So what does make a place….

After Deb Tate’s piece yesterday I have been thinking about Place – and wondering what actually defines a place. Perhaps more importantly what is a great place I have been to?

You might recall I am a member of The Academy of Urbansim – and they have set out five themes which define a place.

1. Making people feel at home. Attracting people and keeping them is critical.
2. Paying attention to quality of life. Making the connection between a good place to live and visit. But focusing on those who live there first.
3. Good food. Providing good food outlets is important (We noted this on our USA tour when working with the Sheriff’s Commission in 2009).
4. Art & Culture. Art can present an up-market image.
5. The Environment. We need to take care of our environment both at conservation level, but also in providing new buildings.

Malmo in Sweden is always held out as being a great ‘place’ In particular the Western Harbour – where Calatrava’s Turning Torso building lives gets special mention. I have been a couple of times – I love the place. It does epitomise the themes set out.

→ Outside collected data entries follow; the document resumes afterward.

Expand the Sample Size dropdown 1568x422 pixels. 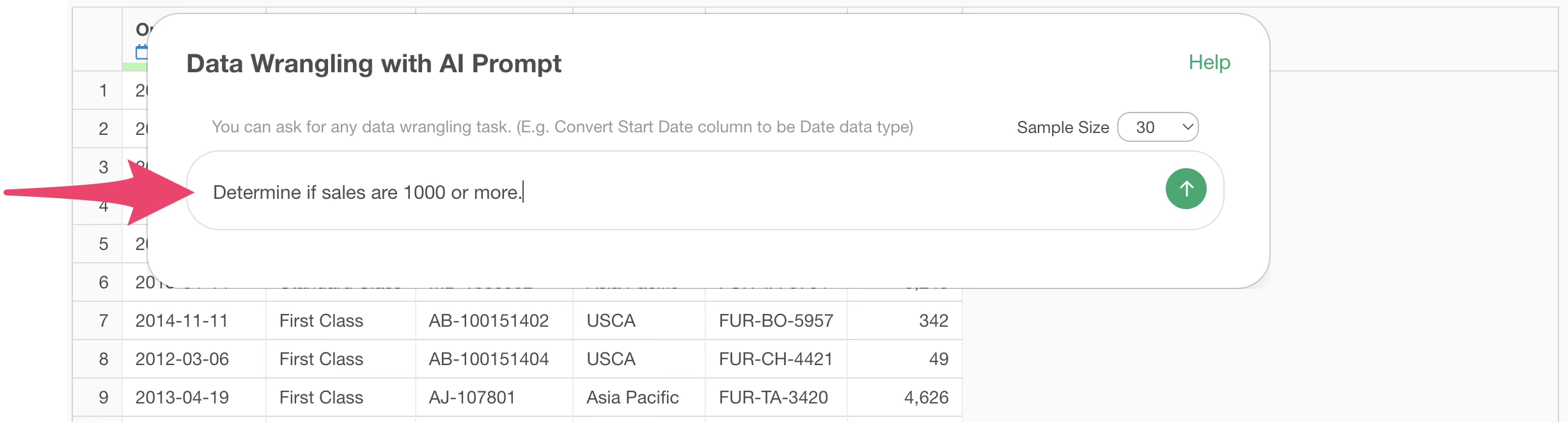(x=1157, y=127)
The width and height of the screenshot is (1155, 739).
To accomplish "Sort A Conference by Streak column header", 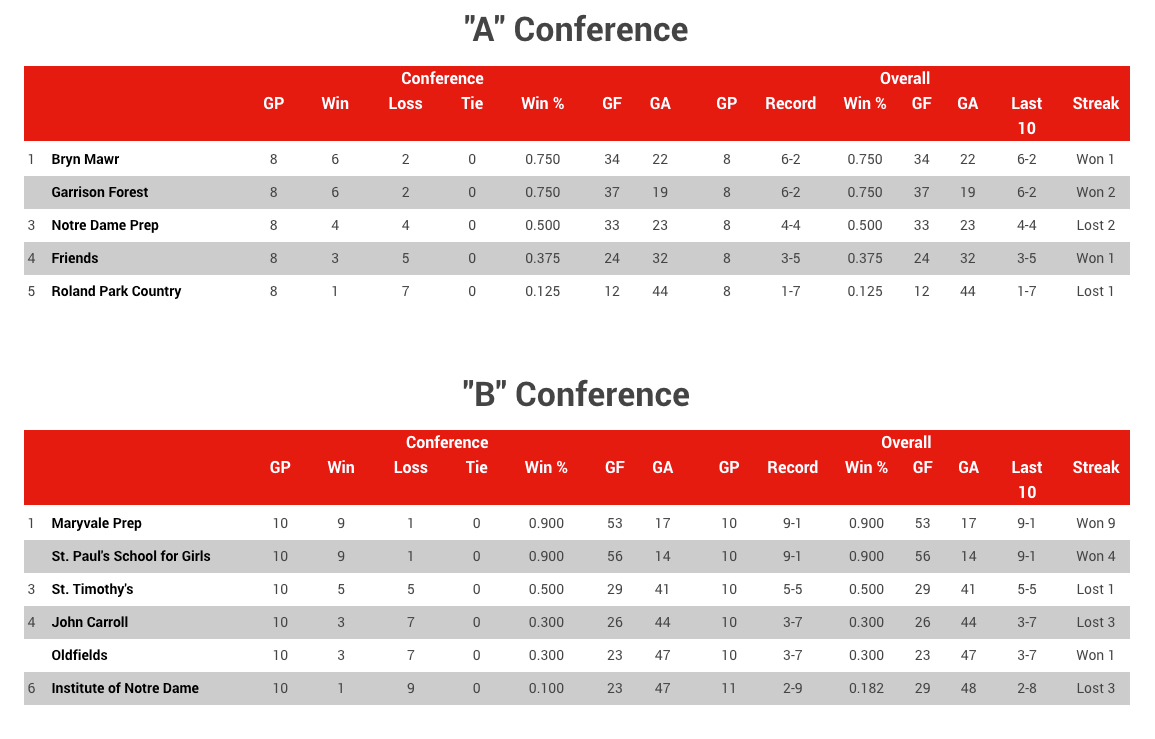I will pos(1095,104).
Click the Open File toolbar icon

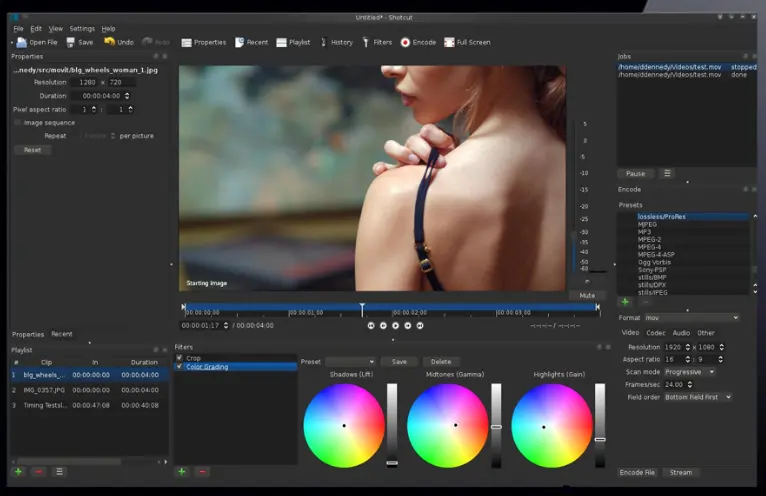click(x=21, y=42)
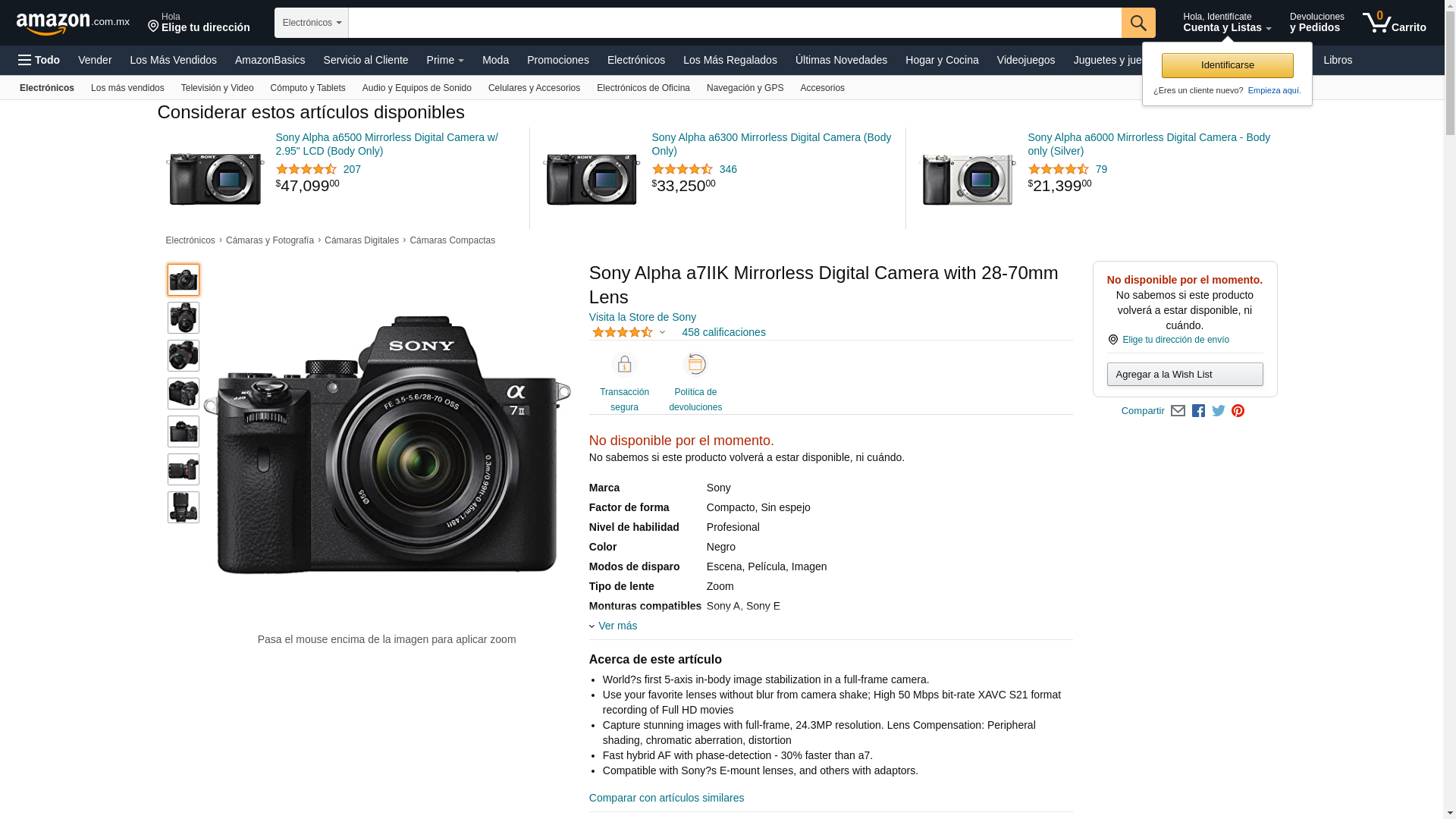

The really interesting thing about the Western Harbour is that it was a broken community – an abandoned shipyard. It now has some amazing housing, work places and shops / restaurants. It has a quality to it that doesn’t smack of money but rather of good design.

We need to learn from the lessons of places like Malmo – and create our own great places. Nottingham has some of the buts that can help, but that elusive glue (The Higgs Boson part) still isn’t here! But they’ve found Higgs so it can’t be rocket science for us to get the recipe sorted?

Copenhagen – part 2

As anticipated we went to Malmo in Sweden yesterday. Malmo is a 35 minute train journey from Copenhagen – you venture across the Oresund Bridge (which is like the baby version of the bridge linging Shanghai to Ningbo I went on last year).

The Turning Torso - Malmo

I especially like the Vastra Hamnen district – the harbour area. This is where you can see, actually you can’t miss, Santiago Calatrava‘s “Turning Torso” building. It stands out from miles around and is the centre-piece of this area of urban renewal. The whole place has fantastic public open spaces – water features run through the houses and shops.

What I noticed most was the massive development taking place – tower cranes and new roads are plentiful. It has really changed a lot since I was there 3 years ago. It is good to see – and the oprices of some of the hosuing stock was not as expensive as I imagined. A floating hosue boat (that description doesn’t do it justice) was £360,000?

We found an excellent coffee shop on the southern tip of the area – Espresso House – cappucino and cup cakes went down well.

The town is also really nice – an ecelctic mix of old and new – some buildings dating back to the 1500′s, other modern glass efforts. Public squares feauture too – the Eurpoeans do squares much better than us?

And that was it – we headed back across the water to Copenhagen – and an evening around the Tivoli Gardens. We started with dinner at that quintisentially Danish restaurant – The Hard Rock Cafe. We can’t be accused of not being immersed in the local culture? It took so long we ran out of time to look around Tivoli – we are hoping to go back…

Since Tivoli was a place we considered on our Sheriff of Nottingham tour a few years ago, I think we need to see it.

But, today was really about Malmo. I love the place. The Harbour area is, in my opinion, how buildings should sit in their environment. 10/10 Malmo.

Blogging from Copenhagen

It’s one of our friends 50th Birthday – he wants to keep it quiet, so we are heading out of the Country today to Copenhagen. My blog should add to the anonimity?

Bill Ebbesen's view of Copenhagen at night

I have (sort of) been to Copenhagen before. I have been to the airport – en-route to Malmo in Sweden. But this time we are going proper. The 50th Birthday boy gets to choose the location and this is it.

So my next few days will be based here in Denmark – in a city of over 1 million folks. I have checked on Wikipedia and it seems that we are in the 10th most expensive City in the world. A coke can’t be more than I paid in Paris last year – £6… or can it?

Alan Price was born half a century ago. He has worn pretty well. After a life-time at Siemens he ‘found’ gymnastics – coaching not doing! We met him at Nottingham Hospitals Radio back in 1979 – we all joined at the same time. That seems like a lifetime ago! The gang of us who all met at NHR are here in Denmark  - 8 of us have remained really close friends ever since. Even our various kids (8 of them) all get along – they have grown up together.

So the weekend begins here – I’m not sure what is on the agenda. The Tivoli Gardens was something mentioned when I was looking at World Class Attractions with the Sheriff of Nottingham. But I also fancy going back to Malmo – to see the Harbour and Calatrava’s Turning Torso building…one of my favourites.

I’ll keep you posted – assuming I can get some wi-fi in the foreign land? And assuming that there is not strike at the airport? There had better not be…

PS – in case you were wondering – I am not even close to being 50!